It’s very well possible for an entire society to be wholly unaware of its own follies. That eternal cliché came to mind while reading Dorothy Rabinowitz’ ‘No Crueler Tyrannies’. As we’re surrounded with never-abating collective hysteria over supposed right-wing white bogeymen continuously preying on innocent black kids, climate change threatening to wipe out the entire planet unless we completely throw our carbon-based economy overboard, and more of this kind of juvenile hyperbole, it’s good to step back a little and look at these phenomena from a larger cultural perspective.
This book shows us that we’ve been here before. It chronicles several well-known sex crime cases whipped up during the day care sex abuse frenzy in the 1980s and 90s. These were the days moms started working full-time jobs en masse, and the cultural anxiety resulting from this trend led to an irrational fear that our little ones might become the next victims of sexual predators lurking inside well-nigh every day care facility. One case gets the ball rolling, and before you know it, mass orgies involving a dozen teachers dressed up as clowns in ‘magical rooms’ are happening all around you.
I didn’t make up the example above; It comes straight out of one of the cases highlighted by Rabinowitz. The charges were generally so outlandish and incredible as to warrant ridicule. But, because of the mass hysteria surrounding these cases, prosecutors were able to get away with nearly everything. And anyone protesting their neighbors or colleagues being thrown in the slammer on bogus charges risked being next in line themselves, as many found out the hard way.
None of the children involved initially confessed to much, but two years of pre-trial prep was often sufficient to get them to say just enough to put the defendants in a serious pickle. And if they didn’t, there would always be an army of ‘expert witnesses’ ready to explain that, when a supposedly-sexually-abused 5-year-old insists nothing happened, it’s actually a sign that something DID happen. It’s that reversed psychology getting the better of those little buggers, you see?
The trial juries were often gullible enough to buy into the shenanigans. After all, a bunch of experts with expensive educations explained it all to them under oath, and they were unaware of the testimony boot camp the children underwent before the trials even started.
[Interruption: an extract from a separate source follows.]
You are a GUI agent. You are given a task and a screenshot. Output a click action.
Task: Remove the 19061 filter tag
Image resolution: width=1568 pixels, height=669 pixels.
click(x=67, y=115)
However, that the judges should go along with it, wiping their eyes as they’d tell the defense attorney cross-examination was out of the question lest the little kiddies’ poor feelings be hurt, is a testament to how deeply we have fallen as a society.
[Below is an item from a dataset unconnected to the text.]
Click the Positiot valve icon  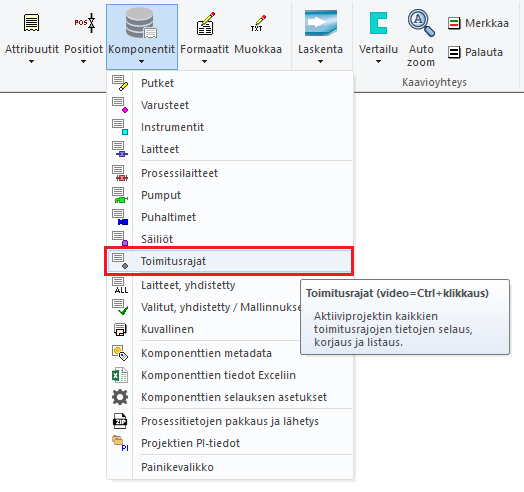[85, 23]
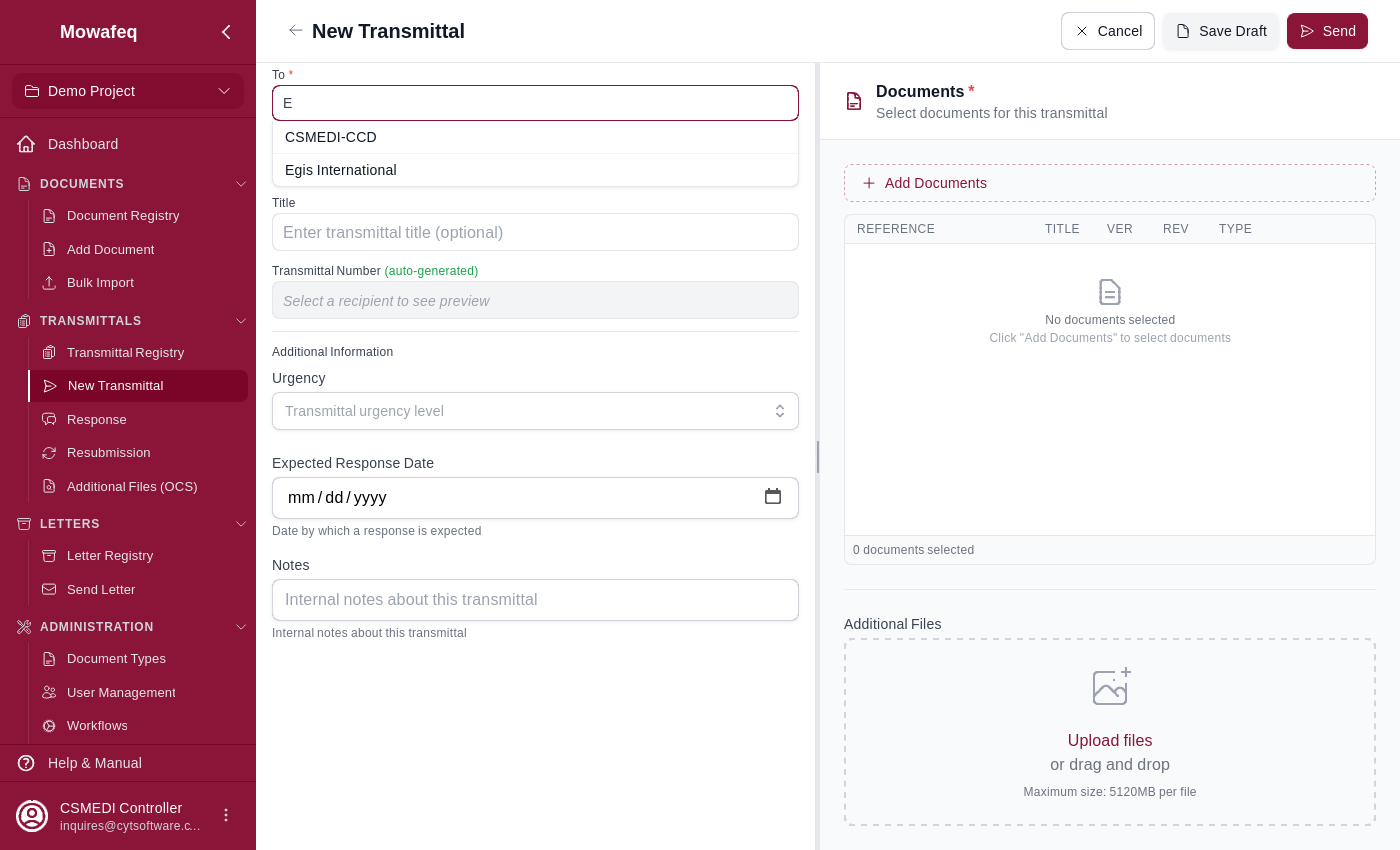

The real victims in these cases were put behind bars, in some cases for decades. Entire lives were destroyed by shoddy police work and overzealous DAs, abetted by equally overzealous Child Protective Services departments. Even if justice eventually took its turn and the defendants got out of prison, it would be almost impossible for them to pick up a normal life, tainted as their names had become. The prosecutors, however, faced no consequences whatsoever for their gross misconduct, as Rabinowitz aptly remarks in her epilogue. One of them, Martha Coakley, almost made it into the U.S. Senate in 2010. Such is life.
If there’s one negative thing to be said about this book, it’s that one shouldn’t go look for cultural and philosophical explanations here. Don’t expect data about the larger phenomenon as it played out in the final two decades of the last century, or analysis on the role of mass media in the modern age. Rabinowitz is a story-teller. She invokes details about the lives of the defendants, and anecdotes about their first nights in prison, to name but one example. The bigger picture is somewhat missing.
The life-stories chronicled by Rabinowitz are as well-written as they are distressing, though, and I had trouble putting the book away at night. (In fact, I finished this book within 72 hours, an achievement in its own right, what with my busy work and family life.) To anybody assuming they’ll be able to stay out of trouble as long as they don’t go looking for it, I would heartily recommend they read ‘No Crueler Tyrannies’ to open their eyes. It’s a testament to the follies, tunnel vision and hysteria that can inform our decisions, individually, but also collectively as a society. That is a rather disturbing thought.